**Excerpted text**
— begin —

LCG Management Board

Date/Time:

Tuesday 25 September 2007 16:00-17:00 - Phone Meeting

Agenda:

http://indico.cern.ch/conferenceDisplay.py?confId=18003

Members:

http://lcg.web.cern.ch/LCG/Boards/MB/mb-members.html

 

(Version 1 - 27.9.2007)

Participants:

A.Aimar (notes), T.Cass, Ph.Charpentier, L.Dell’Agnello, T.Doyle, M.Ernst, I.Fisk, S.Foffano, J.Gordon (char), F.Hernandez, M.Kasemann, J.Knobloch, M.Lamanna, U.Marconi, H.Marten, G.Merino, R.Pordes, G.Poulard, H.Renshall, Y.Schutz, J.Shiers, J.Templon

Action List

https://twiki.cern.ch/twiki/bin/view/LCG/MbActionList

Mailing List Archive:

https://mmm.cern.ch/public/archive-list/w/worldwide-lcg-management-board/

Next Meeting:

Tuesday 2 October 2007 16:00-17:00 - Phone Meeting

1.    Minutes and Matters arising (Minutes)

 

1.1      Minutes of Previous Meeting

J.Gordon submitted a minor change to an unclear/incorrect sentence in section 6, the paragraph is highlighted in blue (see link)

 

The minutes of the previous meeting were approved.

— end —

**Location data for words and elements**
— begin —

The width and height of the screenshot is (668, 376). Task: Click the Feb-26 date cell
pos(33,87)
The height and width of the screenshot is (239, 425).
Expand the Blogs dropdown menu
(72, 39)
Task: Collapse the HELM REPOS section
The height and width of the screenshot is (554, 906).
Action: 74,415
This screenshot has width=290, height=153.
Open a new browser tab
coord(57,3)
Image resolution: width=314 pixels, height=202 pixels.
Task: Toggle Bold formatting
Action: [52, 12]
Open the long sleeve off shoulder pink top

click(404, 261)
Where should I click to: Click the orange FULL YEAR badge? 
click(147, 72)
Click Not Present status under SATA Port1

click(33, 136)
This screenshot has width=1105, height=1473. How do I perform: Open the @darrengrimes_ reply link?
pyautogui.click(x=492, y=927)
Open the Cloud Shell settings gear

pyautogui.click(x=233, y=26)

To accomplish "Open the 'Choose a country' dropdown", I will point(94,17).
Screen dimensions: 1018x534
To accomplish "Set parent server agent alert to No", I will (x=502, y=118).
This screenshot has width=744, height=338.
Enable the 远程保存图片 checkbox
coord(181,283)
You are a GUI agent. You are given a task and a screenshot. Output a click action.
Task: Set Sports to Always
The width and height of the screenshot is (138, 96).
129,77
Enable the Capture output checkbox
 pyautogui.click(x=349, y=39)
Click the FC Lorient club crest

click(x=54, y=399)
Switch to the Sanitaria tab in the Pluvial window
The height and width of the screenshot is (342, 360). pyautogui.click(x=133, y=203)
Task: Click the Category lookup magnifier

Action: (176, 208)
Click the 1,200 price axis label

— end —

**Given problem 1**
Check each statement against the LCG Management Board minutes, answering yes or no and quoting the words that decide it: (a) the 25 September 2007 meeting took place by phone; (b) A.Aimar chaired the meeting; (c) the next meeting is set for Tuesday 2 October 2007.
**Given problem 2**
Write the next part of the LCG Management Board minutes, starting after the approval of the previous meeting's minutes.
The entries are separate from the LCG Management Board minutes.

**Reply 1**
(a) Yes: "Tuesday 25 September 2007 16:00-17:00 - Phone Meeting"
(b) No: "A.Aimar (notes)"
(c) Yes: "Tuesday 2 October 2007 16:00-17:00 - Phone Meeting"

**Reply 2**
1.2      High-Level Milestones Update

For information to the MB A.Aimar provided the link to the High Level Milestones as updated until the 25.9.2008 (see link)

 

2.    Action List Review (List of actions)

Actions that are late are highlighted in RED.

 

  • 10-July 2007 - INFN will send the MB a summary of their findings about HEP applications benchmarking.

Not done. Could be for the F2F MB Meeting in October.

  • 18 Sept 2007 - Next week D.Liko will report a short update about the start of the tests in the JP working group.

Not done.

Update from D.Liko via email:
We have tested the Job priority configuration on the certification testbed. We found several issues in the automatic yaim configuration and had to tweak the configuration by hand. The issues were reported to the yaim developer. When the changes are available we will try again.

  • 21 Sept 2007 - D.Liko sends to the MB mailing list an updated version of the JP document, including the latest feedback.

Not done. J.Templon sent again his feedback to the authors because was not included in the copy circulated. A new version should be distributed.

  • 25 Sept 2007 - A.Aimar finds out the information about the VO-specific tests and adds it to the SAM wiki page (contacts, test documentation, etc).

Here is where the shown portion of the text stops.